Direito Comparado

O fosso da Nutella e os limites da produção de alimentos em diferentes países

Autor

  • Otavio Luiz Rodrigues Junior

    é conselheiro da Agência Nacional de Telecomunicações professor doutor de Direito Civil da Faculdade de Direito da Universidade de São Paulo (USP) e doutor em Direito Civil (USP) com estágios pós-doutorais na Universidade de Lisboa e no Max-Planck-Institut für ausländisches und internationales Privatrecht (Hamburgo). Acompanhe-o em sua página.

18 de abril de 2018, 8h00

Spacca
Uma questão econômica e política ligada a um alimento muito popular ameaça converter-se em um problema jurídico na União Europeia. Ela atende pela sugestiva expressão alemã Nutellagraben — fosso da Nutella.

O que vem a ser isso? Precisamente, uma polêmica envolvendo uma marca italiana de creme de avelã que leva cacau e leite em sua composição, a famosa Nutella, fabricada desde 1963 pela Ferrero, uma empresa sediada em Alba. A palavra “fosso” alude a uma divisão simbólica, literalmente a um fosso, entre países ricos e pobres no âmbito da União Europeia.

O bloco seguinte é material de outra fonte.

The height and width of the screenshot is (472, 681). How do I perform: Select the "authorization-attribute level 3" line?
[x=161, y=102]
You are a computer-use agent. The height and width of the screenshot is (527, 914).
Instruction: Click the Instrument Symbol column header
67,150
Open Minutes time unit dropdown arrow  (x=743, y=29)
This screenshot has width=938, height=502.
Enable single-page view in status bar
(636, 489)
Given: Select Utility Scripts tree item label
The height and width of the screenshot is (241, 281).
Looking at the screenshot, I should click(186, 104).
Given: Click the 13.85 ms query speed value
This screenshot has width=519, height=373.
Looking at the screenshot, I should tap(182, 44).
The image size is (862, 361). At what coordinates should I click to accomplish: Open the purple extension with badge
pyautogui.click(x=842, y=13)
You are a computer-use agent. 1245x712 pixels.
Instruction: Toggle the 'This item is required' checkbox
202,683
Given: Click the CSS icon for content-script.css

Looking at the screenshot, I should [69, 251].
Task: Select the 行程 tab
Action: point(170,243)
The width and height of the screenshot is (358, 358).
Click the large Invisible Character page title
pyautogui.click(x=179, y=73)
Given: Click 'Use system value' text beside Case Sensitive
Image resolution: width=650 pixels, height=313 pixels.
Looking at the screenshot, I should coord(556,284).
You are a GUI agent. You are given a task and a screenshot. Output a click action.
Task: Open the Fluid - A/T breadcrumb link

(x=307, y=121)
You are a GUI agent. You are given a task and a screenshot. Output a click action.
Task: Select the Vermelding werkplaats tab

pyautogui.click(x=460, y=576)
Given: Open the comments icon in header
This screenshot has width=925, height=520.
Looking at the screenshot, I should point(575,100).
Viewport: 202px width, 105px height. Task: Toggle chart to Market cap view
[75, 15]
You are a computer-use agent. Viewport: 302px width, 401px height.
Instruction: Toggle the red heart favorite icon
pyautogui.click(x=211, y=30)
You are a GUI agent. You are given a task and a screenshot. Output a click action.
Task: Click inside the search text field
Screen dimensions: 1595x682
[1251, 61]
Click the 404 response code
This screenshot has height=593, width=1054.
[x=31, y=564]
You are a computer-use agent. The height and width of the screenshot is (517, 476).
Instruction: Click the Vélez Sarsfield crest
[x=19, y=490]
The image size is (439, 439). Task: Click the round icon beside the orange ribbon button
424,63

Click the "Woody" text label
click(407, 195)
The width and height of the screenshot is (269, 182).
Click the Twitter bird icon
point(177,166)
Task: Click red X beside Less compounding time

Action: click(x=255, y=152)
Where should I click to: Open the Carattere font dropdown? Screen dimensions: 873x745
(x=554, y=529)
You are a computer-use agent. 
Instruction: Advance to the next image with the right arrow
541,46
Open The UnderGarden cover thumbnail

A discórdia nasceu da revolta de consumidores da Hungria, que alegam ser a Nutella vendida nos mercados de Viena, na rica Áustria, mais cremosa do que a encontrada nas gôndolas de Budapeste. A indignação dos húngaros chegou às altas esferas governamentais, a ponto de o primeiro-ministro, Viktor Orban, recentemente reeleito, declarar que esse é um dos maiores escândalos da história recente do país.

Essa rebelião dos consumidores também chegou à República Tcheca, à Eslováquia e à Polônia, embora não se limite à Nutella. Nesses países, todos do antigo espaço político da Cortina de Ferro (zona de influência da União Soviética até o fim da Guerra Fria), as reclamações também se dirigem contra a assimetria de qualidade da Coca-Cola e de waffles “napolitanos” da fábrica austríaca Manner.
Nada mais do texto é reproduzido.